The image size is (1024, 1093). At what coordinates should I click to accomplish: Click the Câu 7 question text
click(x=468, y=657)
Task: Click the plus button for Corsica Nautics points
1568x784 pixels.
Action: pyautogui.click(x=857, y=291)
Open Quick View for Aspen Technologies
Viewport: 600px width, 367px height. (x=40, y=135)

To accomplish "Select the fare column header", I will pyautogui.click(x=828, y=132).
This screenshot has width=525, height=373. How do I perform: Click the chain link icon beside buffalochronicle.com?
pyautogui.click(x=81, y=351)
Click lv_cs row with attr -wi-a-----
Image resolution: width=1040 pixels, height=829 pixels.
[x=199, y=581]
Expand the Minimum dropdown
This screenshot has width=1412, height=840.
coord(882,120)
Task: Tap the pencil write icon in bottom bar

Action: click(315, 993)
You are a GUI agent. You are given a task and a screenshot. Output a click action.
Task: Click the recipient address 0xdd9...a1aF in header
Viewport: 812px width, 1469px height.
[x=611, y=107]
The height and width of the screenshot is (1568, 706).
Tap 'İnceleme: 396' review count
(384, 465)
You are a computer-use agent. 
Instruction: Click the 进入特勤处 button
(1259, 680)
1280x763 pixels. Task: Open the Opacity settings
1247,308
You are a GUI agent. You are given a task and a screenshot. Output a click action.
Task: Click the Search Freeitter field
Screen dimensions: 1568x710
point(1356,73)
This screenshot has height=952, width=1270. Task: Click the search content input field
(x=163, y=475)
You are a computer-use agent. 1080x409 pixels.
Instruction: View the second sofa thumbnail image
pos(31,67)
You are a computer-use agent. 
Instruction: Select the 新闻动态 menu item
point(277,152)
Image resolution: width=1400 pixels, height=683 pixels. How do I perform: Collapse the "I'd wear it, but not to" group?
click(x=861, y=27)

************

**What you will do**
Turn every line of the material above into a Markdown table with two columns, "No." for a row number and "Entry" for the line. Leave out blank lines.

**Full answer**
| No. | Entry |
|---|---|
| 1 | The image size is (1024, 1093). At what coordinates should I click to accomplish: Click the Câu 7 question text |
| 2 | click(x=468, y=657) |
| 3 | Task: Click the plus button for Corsica Nautics points |
| 4 | 1568x784 pixels. |
| 5 | Action: pyautogui.click(x=857, y=291) |
| 6 | Open Quick View for Aspen Technologies |
| 7 | Viewport: 600px width, 367px height. (x=40, y=135) |
| 8 | To accomplish "Select the fare column header", I will pyautogui.click(x=828, y=132). |
| 9 | This screenshot has width=525, height=373. How do I perform: Click the chain link icon beside buffalochronicle.com? |
| 10 | pyautogui.click(x=81, y=351) |
| 11 | Click lv_cs row with attr -wi-a----- |
| 12 | Image resolution: width=1040 pixels, height=829 pixels. |
| 13 | [x=199, y=581] |
| 14 | Expand the Minimum dropdown |
| 15 | This screenshot has width=1412, height=840. |
| 16 | coord(882,120) |
| 17 | Task: Tap the pencil write icon in bottom bar |
| 18 | Action: click(315, 993) |
| 19 | You are a GUI agent. You are given a task and a screenshot. Output a click action. |
| 20 | Task: Click the recipient address 0xdd9...a1aF in header |
| 21 | Viewport: 812px width, 1469px height. |
| 22 | [x=611, y=107] |
| 23 | The height and width of the screenshot is (1568, 706). |
| 24 | Tap 'İnceleme: 396' review count |
| 25 | (384, 465) |
| 26 | You are a computer-use agent.  |
| 27 | Instruction: Click the 进入特勤处 button |
| 28 | (1259, 680) |
| 29 | 1280x763 pixels. Task: Open the Opacity settings |
| 30 | 1247,308 |
| 31 | You are a GUI agent. You are given a task and a screenshot. Output a click action. |
| 32 | Task: Click the Search Freeitter field |
| 33 | Screen dimensions: 1568x710 |
| 34 | point(1356,73) |
| 35 | This screenshot has height=952, width=1270. Task: Click the search content input field |
| 36 | (x=163, y=475) |
| 37 | You are a computer-use agent. 1080x409 pixels. |
| 38 | Instruction: View the second sofa thumbnail image |
| 39 | pos(31,67) |
| 40 | You are a computer-use agent.  |
| 41 | Instruction: Select the 新闻动态 menu item |
| 42 | point(277,152) |
| 43 | Image resolution: width=1400 pixels, height=683 pixels. How do I perform: Collapse the "I'd wear it, but not to" group? |
| 44 | click(x=861, y=27) |